Ecco alcune altre risposte dei russi alla domanda su cosa li renda orgogliosi: 

“Mettiamola così. La Russia è ben lungi dall’essere un paradiso economico, il che spesso ci porta a possedere meno cose rispetto alle persone dei Paesi più sviluppati. Alcuni pensano che sia male, che io non abbia tre iPhone. Ma penso che questa situazione mi faccia studiare più duro. Considero l’auto-miglioramento lo scopo della mia vita, piuttosto che avere un iPhone in tasca. Se vivessi da qualche parte in Europa, probabilmente avrei meno da realizzarmi nella vita. Ma vivo in un Paese, che contemporaneamente mi fa lavorare più duro per ottenere qualcosa, ma mi dà anche più opportunità”, dice Vadim Neverov. 

“C’è stato un inverno in Russia che ha segnato il freddo record degli ultimi dieci anni. Penso che la temperatura abbia raggiunto i-38 ºC durante la notte a Mosca. Cosa fanno i russi quando è -38 ºC? Si vanno a fare una nuotata, naturalmente! Andate in un lago o in un fiume, scavate un buco nel ghiaccio e vi tuffate. È una cosa normale. Che ne dite di un inverno a -38 ºC? Mentre magari siete in fila con centinaia di persone e aspettate il vostro turno? 

Era una cosa di massa. C’erano ambulanze allineate, con personale medico, nel caso qualcuno fosse collassato dopo la nuotata. Decine di migliaia di persone? Centinaia di migliaia? I moscoviti sono comunque dei fifoni. [...] In Siberia possono farlo in mezzo a una foresta e senza nessuna ambulanza in giro. Oh, e la frequenza scolastica durante la settimana fredda da record? La stessa di sempre, anche se la scuola era facoltativa. L’intera città funzionava normalmente, era solo ammantata di un bianco insolitamente luminoso e silenzioso, senza tutte queste auto private che di solito sfrecciano.
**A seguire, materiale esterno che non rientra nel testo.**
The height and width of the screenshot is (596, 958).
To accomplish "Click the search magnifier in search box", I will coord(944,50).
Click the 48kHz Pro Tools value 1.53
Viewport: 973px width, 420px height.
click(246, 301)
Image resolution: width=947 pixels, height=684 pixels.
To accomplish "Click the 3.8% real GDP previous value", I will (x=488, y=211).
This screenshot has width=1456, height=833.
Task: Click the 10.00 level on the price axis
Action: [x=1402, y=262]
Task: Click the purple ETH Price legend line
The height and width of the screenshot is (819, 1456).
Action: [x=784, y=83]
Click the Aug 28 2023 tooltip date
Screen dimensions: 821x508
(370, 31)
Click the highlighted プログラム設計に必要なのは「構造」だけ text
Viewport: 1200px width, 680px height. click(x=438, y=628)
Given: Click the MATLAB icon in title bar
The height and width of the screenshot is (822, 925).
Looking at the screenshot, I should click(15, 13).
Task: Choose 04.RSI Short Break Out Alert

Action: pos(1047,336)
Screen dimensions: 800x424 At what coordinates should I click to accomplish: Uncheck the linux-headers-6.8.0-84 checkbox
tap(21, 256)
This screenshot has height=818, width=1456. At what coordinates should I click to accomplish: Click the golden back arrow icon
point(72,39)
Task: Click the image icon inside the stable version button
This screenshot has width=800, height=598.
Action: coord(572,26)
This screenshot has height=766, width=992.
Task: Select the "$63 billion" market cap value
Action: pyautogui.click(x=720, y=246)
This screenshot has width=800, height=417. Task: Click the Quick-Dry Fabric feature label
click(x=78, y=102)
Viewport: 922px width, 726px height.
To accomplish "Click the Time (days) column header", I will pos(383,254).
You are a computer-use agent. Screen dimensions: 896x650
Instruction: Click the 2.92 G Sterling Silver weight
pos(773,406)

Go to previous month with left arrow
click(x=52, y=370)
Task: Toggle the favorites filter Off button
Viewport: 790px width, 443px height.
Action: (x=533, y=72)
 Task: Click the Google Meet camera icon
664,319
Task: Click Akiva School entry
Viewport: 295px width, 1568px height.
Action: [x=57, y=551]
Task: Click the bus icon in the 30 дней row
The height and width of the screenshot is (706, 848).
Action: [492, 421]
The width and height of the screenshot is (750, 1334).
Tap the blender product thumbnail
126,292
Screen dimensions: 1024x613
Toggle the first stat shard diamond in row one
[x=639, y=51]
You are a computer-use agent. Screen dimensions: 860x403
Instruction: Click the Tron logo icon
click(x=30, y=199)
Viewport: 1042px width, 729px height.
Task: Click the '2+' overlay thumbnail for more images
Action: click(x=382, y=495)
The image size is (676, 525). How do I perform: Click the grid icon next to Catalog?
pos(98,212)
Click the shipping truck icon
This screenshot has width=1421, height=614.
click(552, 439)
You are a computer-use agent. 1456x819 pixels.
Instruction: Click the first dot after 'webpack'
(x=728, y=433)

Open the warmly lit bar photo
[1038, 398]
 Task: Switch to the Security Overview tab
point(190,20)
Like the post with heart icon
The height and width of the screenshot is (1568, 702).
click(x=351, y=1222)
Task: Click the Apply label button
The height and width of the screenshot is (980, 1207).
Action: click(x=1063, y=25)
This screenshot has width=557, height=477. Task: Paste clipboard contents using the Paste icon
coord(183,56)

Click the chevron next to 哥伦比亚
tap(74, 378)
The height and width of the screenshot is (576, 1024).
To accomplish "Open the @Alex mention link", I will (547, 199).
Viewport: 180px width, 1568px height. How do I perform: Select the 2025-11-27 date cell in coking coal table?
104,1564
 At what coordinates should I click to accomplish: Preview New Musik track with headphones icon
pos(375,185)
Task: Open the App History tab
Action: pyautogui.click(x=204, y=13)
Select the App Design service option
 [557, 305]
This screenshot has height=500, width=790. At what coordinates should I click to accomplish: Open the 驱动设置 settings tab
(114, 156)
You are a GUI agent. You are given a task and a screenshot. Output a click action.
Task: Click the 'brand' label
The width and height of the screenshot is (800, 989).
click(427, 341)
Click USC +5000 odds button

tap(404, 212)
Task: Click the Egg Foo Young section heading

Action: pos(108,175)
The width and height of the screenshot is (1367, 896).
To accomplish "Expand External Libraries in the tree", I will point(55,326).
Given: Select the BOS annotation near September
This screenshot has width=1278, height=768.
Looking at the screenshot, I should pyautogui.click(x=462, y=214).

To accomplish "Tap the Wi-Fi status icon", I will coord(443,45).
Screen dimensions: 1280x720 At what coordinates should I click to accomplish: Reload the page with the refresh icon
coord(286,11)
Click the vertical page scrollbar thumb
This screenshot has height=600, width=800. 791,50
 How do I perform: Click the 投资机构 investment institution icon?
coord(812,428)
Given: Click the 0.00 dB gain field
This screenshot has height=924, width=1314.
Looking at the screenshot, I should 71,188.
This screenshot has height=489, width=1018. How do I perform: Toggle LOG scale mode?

I russi eccellono nell’adattarsi all’ambiente. Si ammalano e si deprimono di più quando la vita diventa troppo facile; hanno bisogno di difficoltà, reali o artificiali”, dice Anna Vinogradova.

1) Noi spacchiamo. Possiamo pagare un prezzo terribile, ma facciamo quello che va fatto, costi quel che costi. 

2) Abbiamo fatto dei rimedi popolari un’alta scienza. Progettiamo cose con la gomma da masticare, ripariamo con gli stuzzicadenti. A volte queste nostre ‘invenzioni’ sembrano stare in piedi a malapena, ma fanno il loro sporco lavoro, e salvano i nostri culi russi quando tutti gli altri ci danno già per spacciati. 

3) Abbiamo nascosta dentro un’essenza gentile, magnanima e perspicace che non muore mai sotto quel manto di opportunità perdute e sotto la crosta dell’orgoglio ferito, dei rancori e dell’aggressione. È una cosa che odiamo, perché pensiamo che ci renda deboli. Ma quando siamo in una giornata buona, potrete vedere attraverso le crepe della nostra scorza dura, questo calore, che splende e illumina sempre la nostra via”, conclude Dima Vorobjov.